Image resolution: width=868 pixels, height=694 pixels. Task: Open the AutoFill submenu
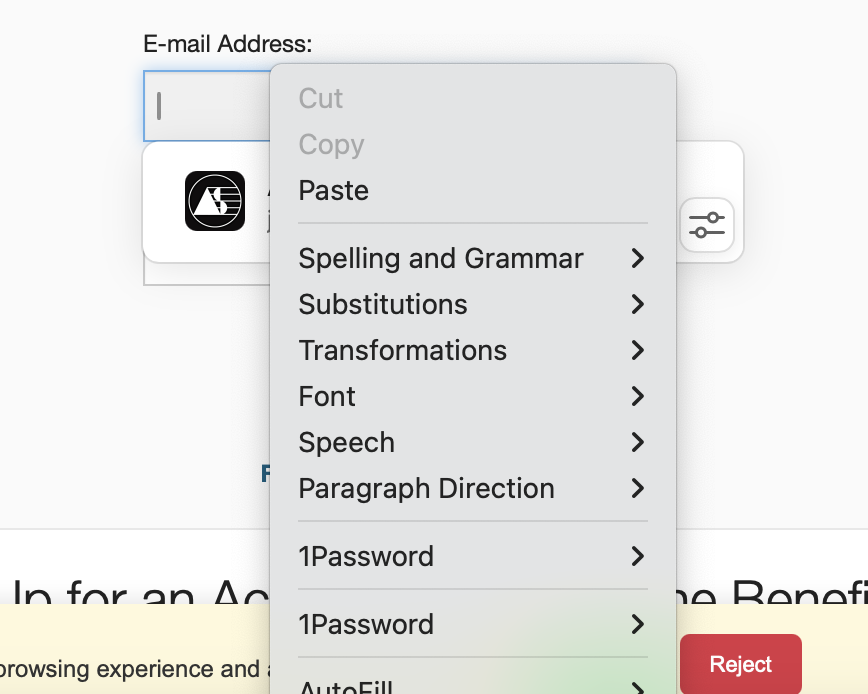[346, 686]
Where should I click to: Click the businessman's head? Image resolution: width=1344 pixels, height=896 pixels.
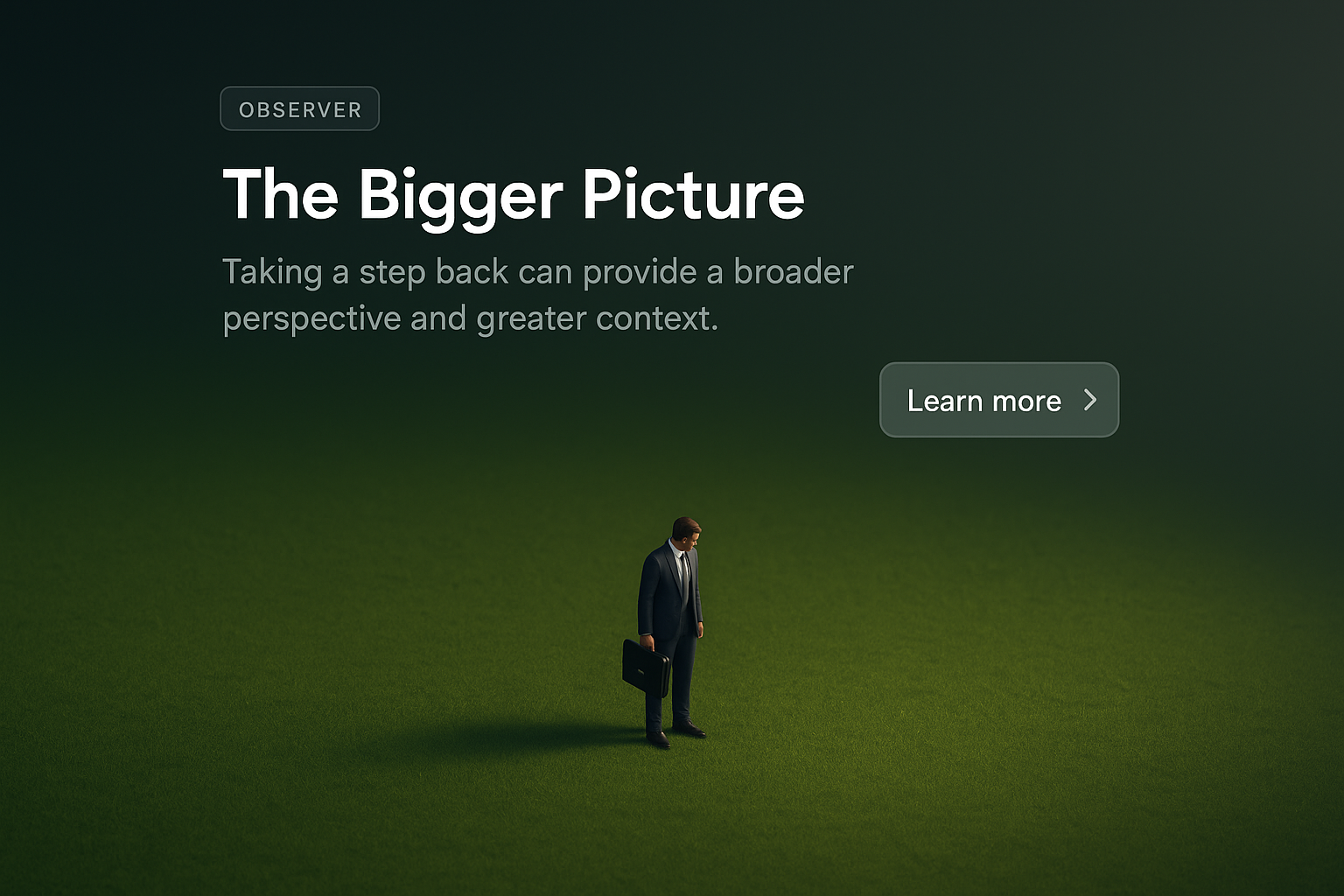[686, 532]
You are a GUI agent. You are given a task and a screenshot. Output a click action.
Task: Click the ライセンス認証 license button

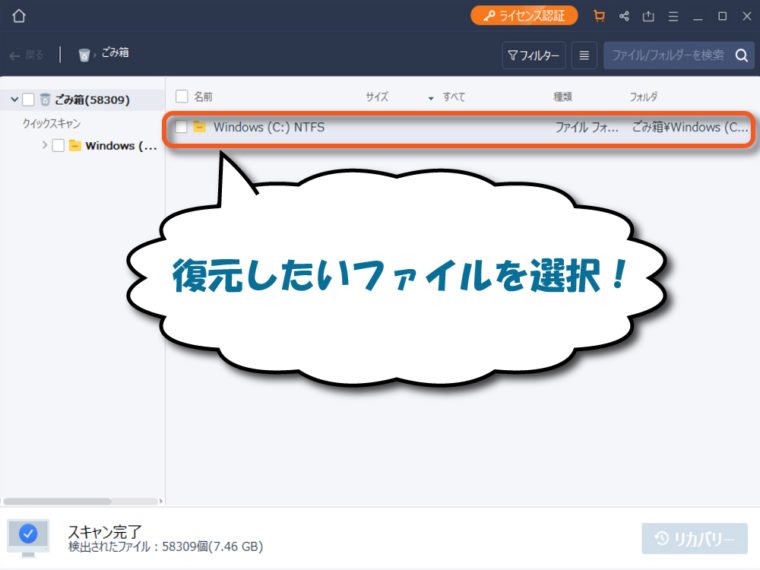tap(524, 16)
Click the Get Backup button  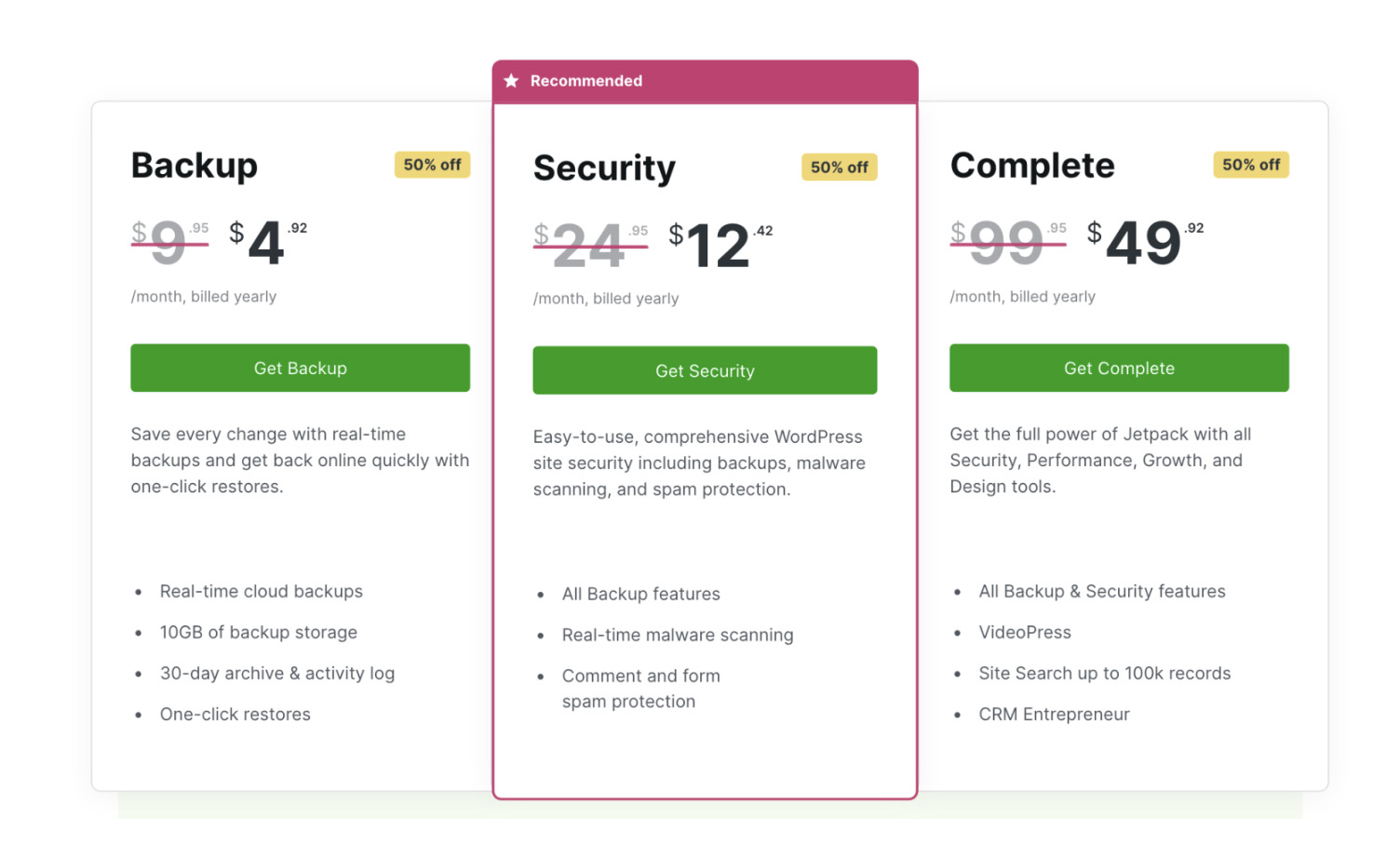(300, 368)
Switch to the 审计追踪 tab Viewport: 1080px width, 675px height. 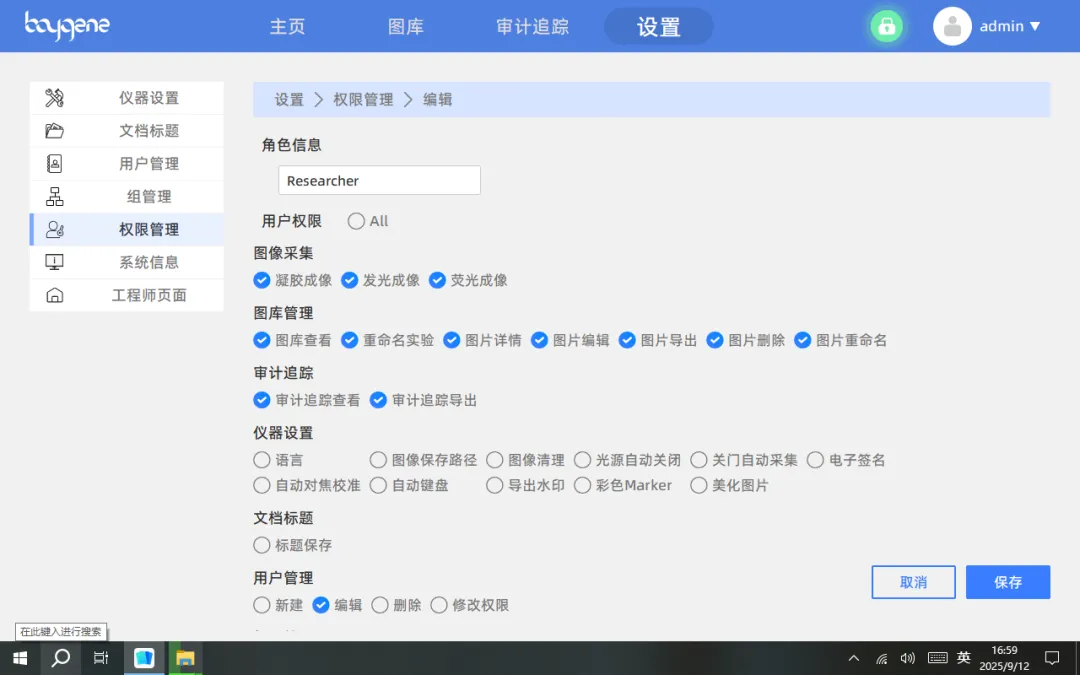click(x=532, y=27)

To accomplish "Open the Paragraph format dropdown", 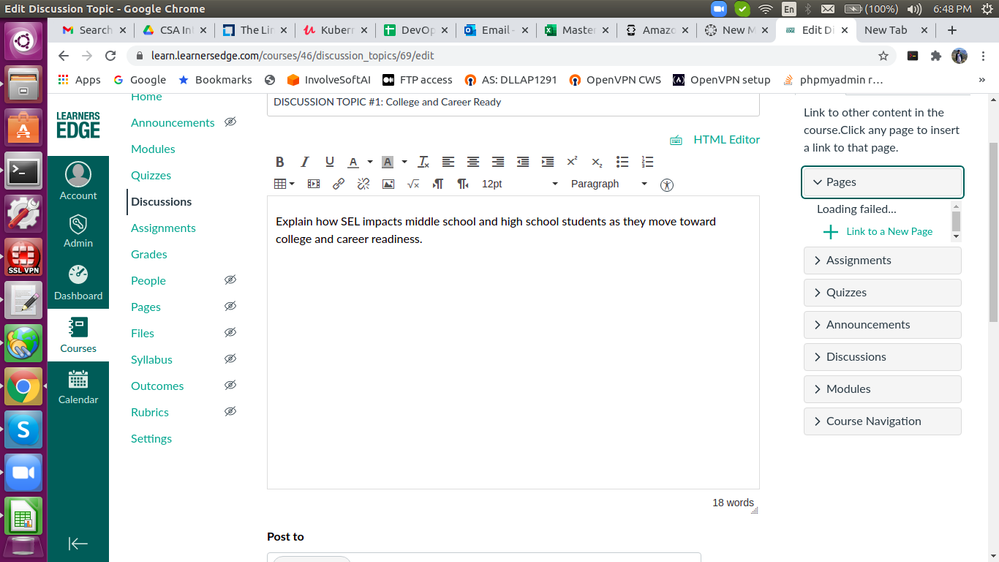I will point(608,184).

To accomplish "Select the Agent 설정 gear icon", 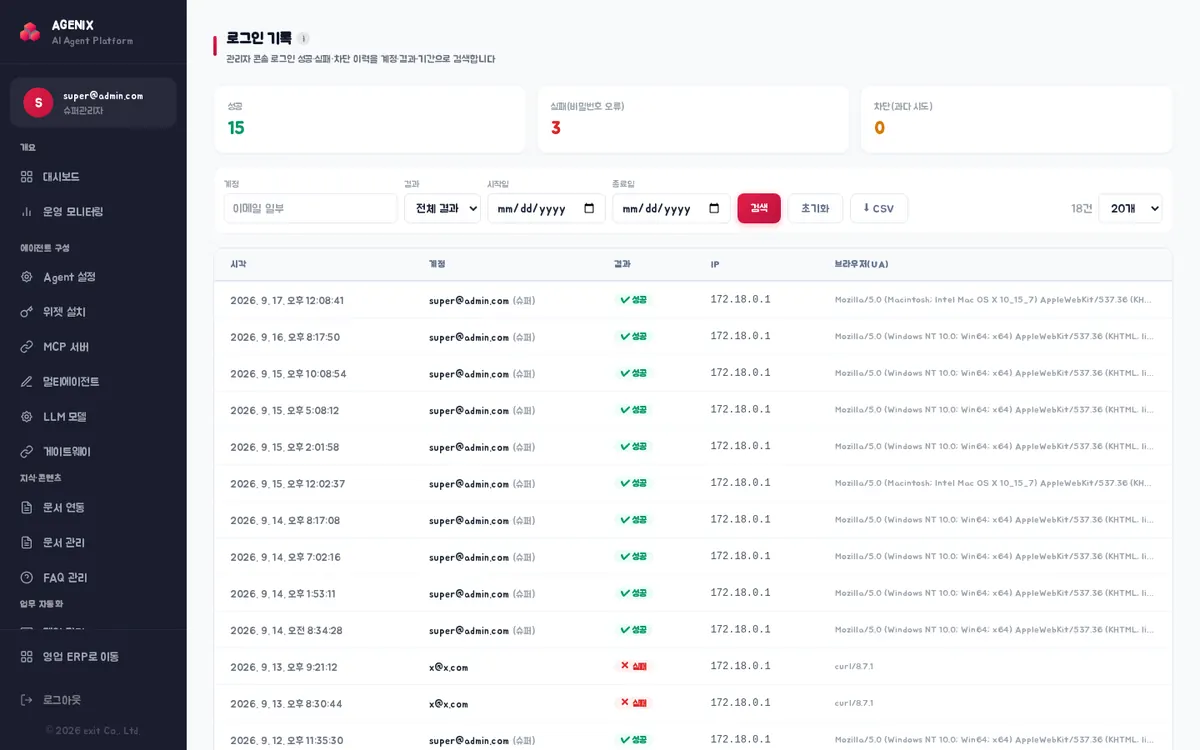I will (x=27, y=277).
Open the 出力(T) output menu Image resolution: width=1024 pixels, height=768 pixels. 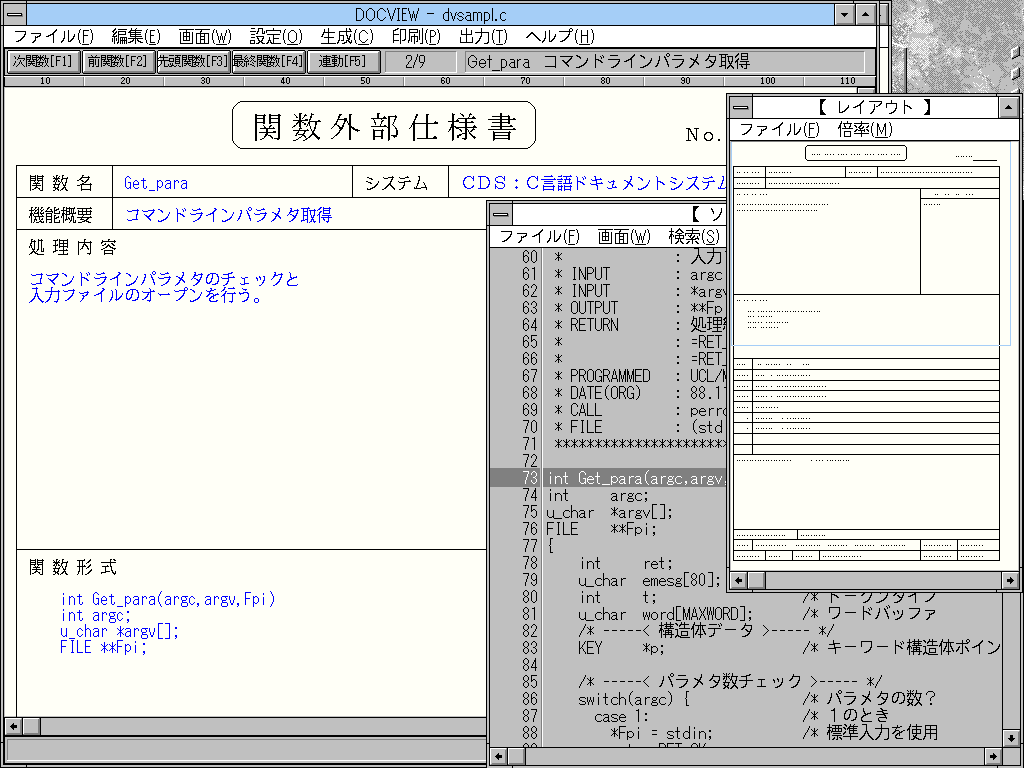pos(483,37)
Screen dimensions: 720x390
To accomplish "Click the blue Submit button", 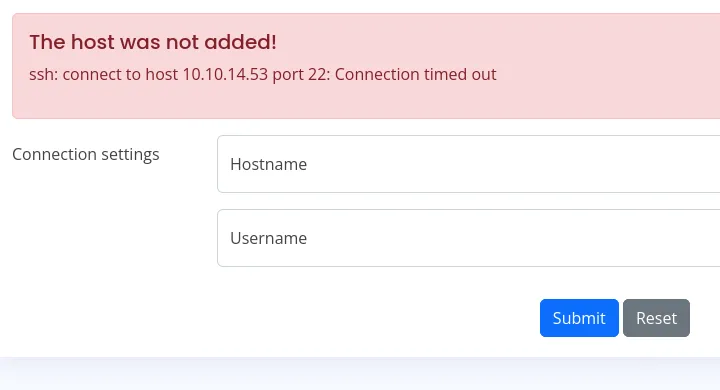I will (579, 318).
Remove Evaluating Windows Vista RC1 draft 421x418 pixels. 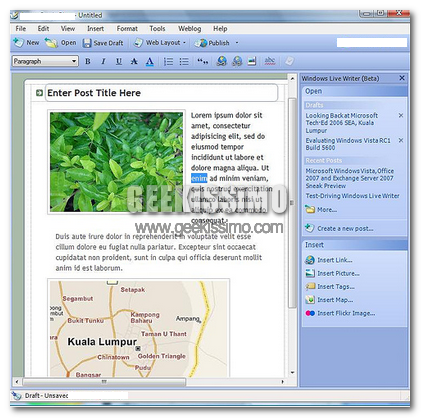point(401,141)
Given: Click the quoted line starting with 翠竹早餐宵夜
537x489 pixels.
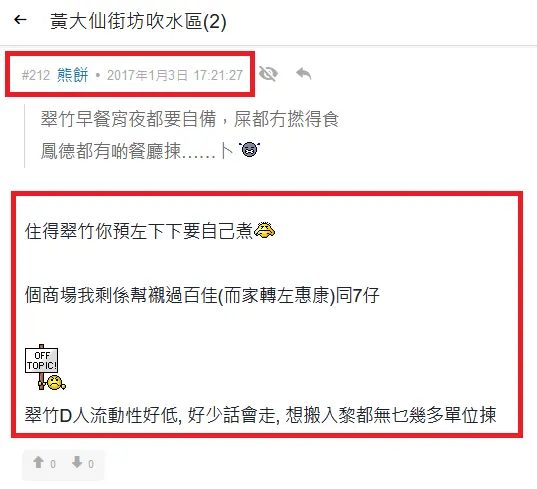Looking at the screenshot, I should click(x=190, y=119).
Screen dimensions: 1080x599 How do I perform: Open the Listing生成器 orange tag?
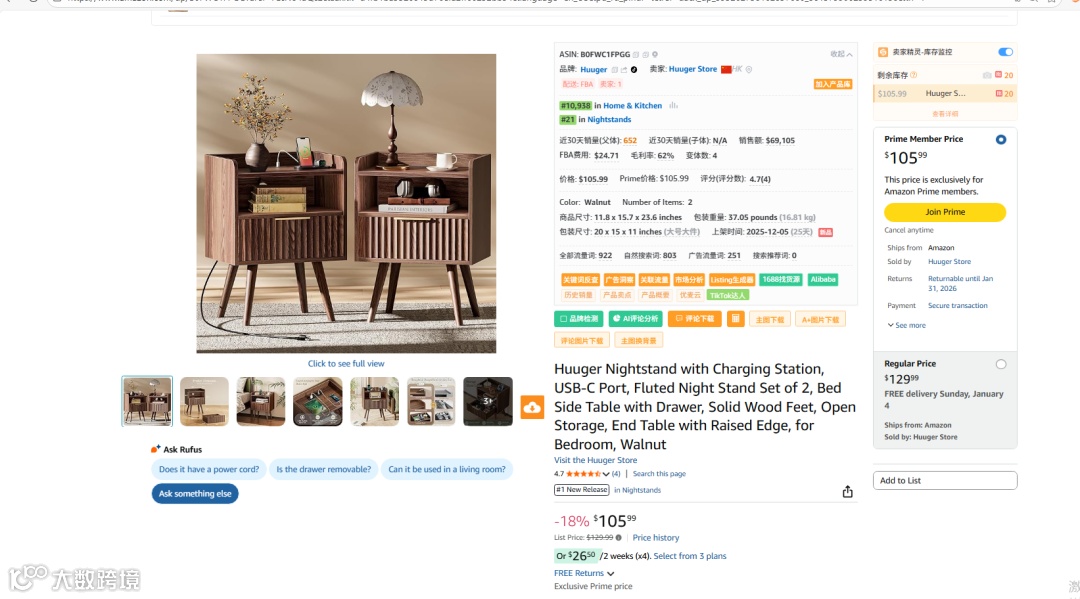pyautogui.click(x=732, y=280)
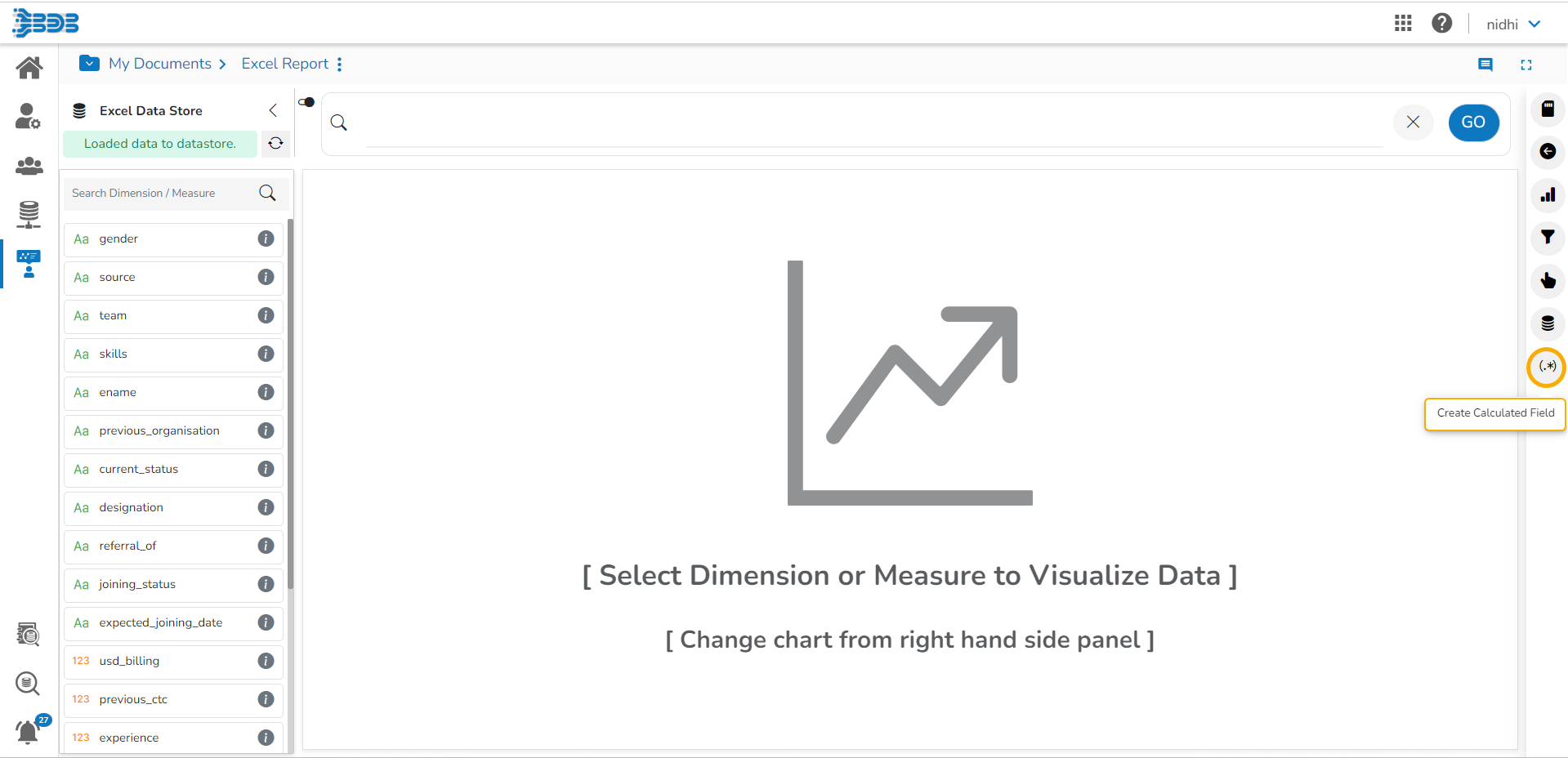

WHAT THIS TASK INVOLVES:
Only the lines from the one containing "537x489 pixels." through the end of the listing should be output, word for word and inclusive; keep pictures out.

TASK RESPONSE:
537x489 pixels.
Looking at the screenshot, I should click(x=190, y=119).
Screen dimensions: 1080x599 How do I perform: Open the Listing生成器 orange tag?
pyautogui.click(x=732, y=280)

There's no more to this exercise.